The staff-level agreement comes just after officials from Argentina’s Economy Ministry and Central Bank held negotiations last week with IMF staff in Washington. Last month, they received representatives from the Fund in Buenos Aires. Milei and Economy Minister Luis Caputo also attended the same conference in Los Angeles as the Fund’s Managing Director Kristalina Georgieva last week.

Caputo said last month that Argentina is starting talks about a new financing programme that could involve fresh funds, adding that Milei’s monetary and foreign exchange plans are part of the discussion. The libertarian leader has said Argentina would need about US$15 billion from different sources to lift a series of capital controls put in place by the former Peronist government.

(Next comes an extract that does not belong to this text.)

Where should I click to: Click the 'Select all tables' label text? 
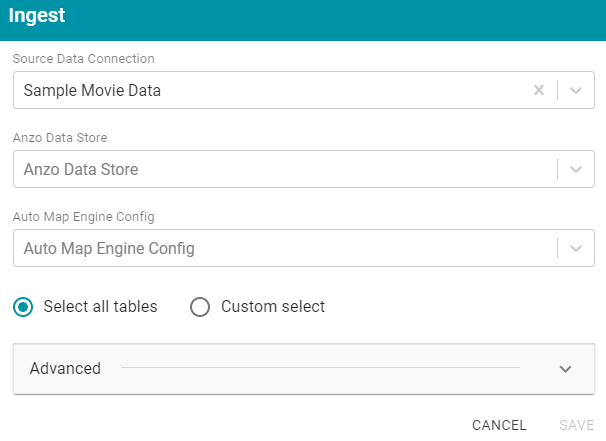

The staff-level agreement comes as no surprise after Milei boasted that his tough austerity measures exceed the Washington-based lender’s demands. Since taking office in December, Milei delivered a quarterly primary fiscal surplus, which doesn’t take into account debt payments, for the first time in nearly two decades.

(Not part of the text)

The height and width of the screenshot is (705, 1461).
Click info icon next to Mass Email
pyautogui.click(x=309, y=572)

In order to produce those savings, the president has frozen public works, lowered energy and transport subsidies for consumers, and let inflation erode public wages and pensions.

While Milei’s tough medicine enjoys support from Washington, inflation running at nearly 300 percent per year has destroyed household purchasing power, hurtling the economy into what is projected to be a 2.8 percent contraction this year, according to the IMF. 

Unions and those most affected by the austerity measures have staged repeated protests in the past few months, including a nationwide strike last Thursday. Monthly consumer price rises nonetheless have been slowing consistently since hitting a three-decade high of 26 percent in December.

The deceleration in monthly inflation has led the Central Bank to carry out a series of key interest rate cuts, which now stand at 50 percent, compared with 133 percent when Milei took office. Milei’s monetary policy goes against the Fund’s orthodox recipe for real positive rates, although the government maintains that lower rates will allow the Central Bank to clear its interest-generating liabilities and absorb excess liquidity to eventually lift capital controls.

Milei has also marched ahead with his fiscal adjustment in Congress. He scored a major victory for his sprawling economic reform bill in the lower house Chamber of Deputies at the end of April, which includes a separate bill expanding the income tax base. 

The package is expected to face a stiffer fight on the Senate floor later this month.